|
|
|
|
|
by amelius
1979 days ago
|
|
The footguns can be solved in part by the type-system (preventing certain types from being stored), and (if necessary) by cooperation with the OS (e.g. to guarantee that a file is not modified between runs). How else would you lazy-load a database of (say) 32GB into memory, almost instantly? And why require everybody to write serialization code when just allocating the data inside a mmap'ed file is so much easier? We should be focusing on new problems rather than reinventing the wheel all the time. Persistence has been an issue in computing since the start, and it's about time we put it behind us. |
|
By using an existing database engine that will do it for me. If you need to deal with that amount of data and performance is really important you have a lot more to worry about than having to use unsafe blocks to map your data structures.
Maybe we just have different experiences and work on different types of projects but I feel like being able to seamlessly dump and restore binary data transparently is both very difficult to implement reliably and quite niche.
Note in particular that machine representation is not necessarily the most optimal way to store data. For instance any kind of Vec or String in rust will use 3 usize to store length, capacity and the data pointer which on 64 bit architectures is 24 bytes. If you store many small strings and vectors it adds up to a huge amount of waste. Enum variants are also 64 bits on 64 bit architectures if I recall correctly.

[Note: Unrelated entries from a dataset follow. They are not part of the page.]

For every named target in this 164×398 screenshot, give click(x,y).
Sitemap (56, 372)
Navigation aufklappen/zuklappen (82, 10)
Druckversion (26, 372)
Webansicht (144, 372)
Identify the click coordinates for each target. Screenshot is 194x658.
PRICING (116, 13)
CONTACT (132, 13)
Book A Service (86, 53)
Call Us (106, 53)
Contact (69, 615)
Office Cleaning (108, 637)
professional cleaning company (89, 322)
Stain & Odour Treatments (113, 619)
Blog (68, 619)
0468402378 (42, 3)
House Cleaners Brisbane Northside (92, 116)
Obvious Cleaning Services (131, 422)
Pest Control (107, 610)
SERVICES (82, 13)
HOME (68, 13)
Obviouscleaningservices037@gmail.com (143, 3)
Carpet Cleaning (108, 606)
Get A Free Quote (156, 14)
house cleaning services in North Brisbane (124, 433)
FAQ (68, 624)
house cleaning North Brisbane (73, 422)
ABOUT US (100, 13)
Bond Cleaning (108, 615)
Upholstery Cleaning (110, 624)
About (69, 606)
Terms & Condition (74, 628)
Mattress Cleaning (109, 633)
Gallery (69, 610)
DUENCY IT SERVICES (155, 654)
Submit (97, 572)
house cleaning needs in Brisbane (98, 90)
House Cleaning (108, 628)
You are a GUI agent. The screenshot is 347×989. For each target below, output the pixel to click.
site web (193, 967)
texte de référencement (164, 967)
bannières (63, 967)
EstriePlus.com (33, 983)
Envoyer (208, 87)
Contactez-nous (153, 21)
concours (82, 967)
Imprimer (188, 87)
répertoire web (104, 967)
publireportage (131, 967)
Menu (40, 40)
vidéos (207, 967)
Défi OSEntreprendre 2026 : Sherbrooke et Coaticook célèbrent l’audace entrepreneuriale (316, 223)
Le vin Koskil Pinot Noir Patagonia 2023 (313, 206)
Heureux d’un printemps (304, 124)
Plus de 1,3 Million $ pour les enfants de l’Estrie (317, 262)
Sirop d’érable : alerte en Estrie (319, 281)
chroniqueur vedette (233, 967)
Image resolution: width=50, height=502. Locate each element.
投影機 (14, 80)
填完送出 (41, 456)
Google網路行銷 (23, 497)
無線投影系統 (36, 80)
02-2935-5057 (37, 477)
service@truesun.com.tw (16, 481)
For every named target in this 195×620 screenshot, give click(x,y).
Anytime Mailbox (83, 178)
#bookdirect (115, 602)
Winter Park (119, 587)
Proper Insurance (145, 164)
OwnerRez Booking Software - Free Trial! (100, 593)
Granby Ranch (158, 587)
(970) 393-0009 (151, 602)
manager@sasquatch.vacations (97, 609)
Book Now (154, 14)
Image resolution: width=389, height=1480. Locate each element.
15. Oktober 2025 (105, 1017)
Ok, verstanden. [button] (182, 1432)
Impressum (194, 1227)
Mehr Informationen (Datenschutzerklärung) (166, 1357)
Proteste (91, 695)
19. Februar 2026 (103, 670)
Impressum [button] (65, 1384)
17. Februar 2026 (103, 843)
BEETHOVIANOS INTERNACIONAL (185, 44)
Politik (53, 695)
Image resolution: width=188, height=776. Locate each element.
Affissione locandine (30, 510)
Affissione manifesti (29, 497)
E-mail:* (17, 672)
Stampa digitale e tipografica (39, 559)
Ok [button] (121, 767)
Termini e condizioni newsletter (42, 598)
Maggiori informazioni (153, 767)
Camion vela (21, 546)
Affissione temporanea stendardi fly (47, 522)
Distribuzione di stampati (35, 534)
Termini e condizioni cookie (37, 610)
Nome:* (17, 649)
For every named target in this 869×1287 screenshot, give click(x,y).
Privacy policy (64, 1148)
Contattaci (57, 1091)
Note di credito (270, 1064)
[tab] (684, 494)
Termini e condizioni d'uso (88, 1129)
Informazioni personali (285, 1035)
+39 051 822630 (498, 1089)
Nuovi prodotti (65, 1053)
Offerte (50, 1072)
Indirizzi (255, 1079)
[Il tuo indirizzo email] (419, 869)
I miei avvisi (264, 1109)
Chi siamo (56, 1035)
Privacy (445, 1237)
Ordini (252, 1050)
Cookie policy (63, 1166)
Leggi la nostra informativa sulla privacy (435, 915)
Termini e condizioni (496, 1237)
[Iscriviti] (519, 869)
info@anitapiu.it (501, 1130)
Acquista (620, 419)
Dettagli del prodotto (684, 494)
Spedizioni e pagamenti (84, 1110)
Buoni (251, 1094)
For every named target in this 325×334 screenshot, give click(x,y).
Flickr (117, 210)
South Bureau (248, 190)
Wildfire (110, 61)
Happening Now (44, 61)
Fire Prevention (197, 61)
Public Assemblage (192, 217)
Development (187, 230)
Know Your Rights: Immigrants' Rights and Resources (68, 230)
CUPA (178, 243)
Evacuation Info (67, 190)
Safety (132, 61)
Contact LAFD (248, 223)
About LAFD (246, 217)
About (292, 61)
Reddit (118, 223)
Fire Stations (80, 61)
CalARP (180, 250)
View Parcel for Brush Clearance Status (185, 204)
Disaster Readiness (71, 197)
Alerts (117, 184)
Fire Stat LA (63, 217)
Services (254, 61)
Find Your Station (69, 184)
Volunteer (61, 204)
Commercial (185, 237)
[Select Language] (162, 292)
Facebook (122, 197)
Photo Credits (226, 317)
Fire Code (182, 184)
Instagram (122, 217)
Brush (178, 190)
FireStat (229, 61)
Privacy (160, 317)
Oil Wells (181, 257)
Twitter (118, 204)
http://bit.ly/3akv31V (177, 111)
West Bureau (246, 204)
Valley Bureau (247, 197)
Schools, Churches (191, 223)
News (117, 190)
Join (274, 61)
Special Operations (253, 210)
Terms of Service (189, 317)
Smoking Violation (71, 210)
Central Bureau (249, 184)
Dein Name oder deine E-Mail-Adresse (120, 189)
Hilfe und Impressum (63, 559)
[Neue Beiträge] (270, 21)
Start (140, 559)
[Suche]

For instance I use bincode with serde to serialize data between instances of my application, bincode maps almost 1:1 the objects with their binary representation. I noticed that by implementing a trivial RLE encoding scheme on top of bincode for running zeroes I can divide the average message size by a factor 2 to 3. And bincode only encodes length, not capacity.
My point being that I'm not sure that 32GB of memory-mapped data would necessarily load faster than <16GB of lightly serialized data. Of course in some cases it might, but that's sort of my point, you really need to know what you're doing if you decide to do this.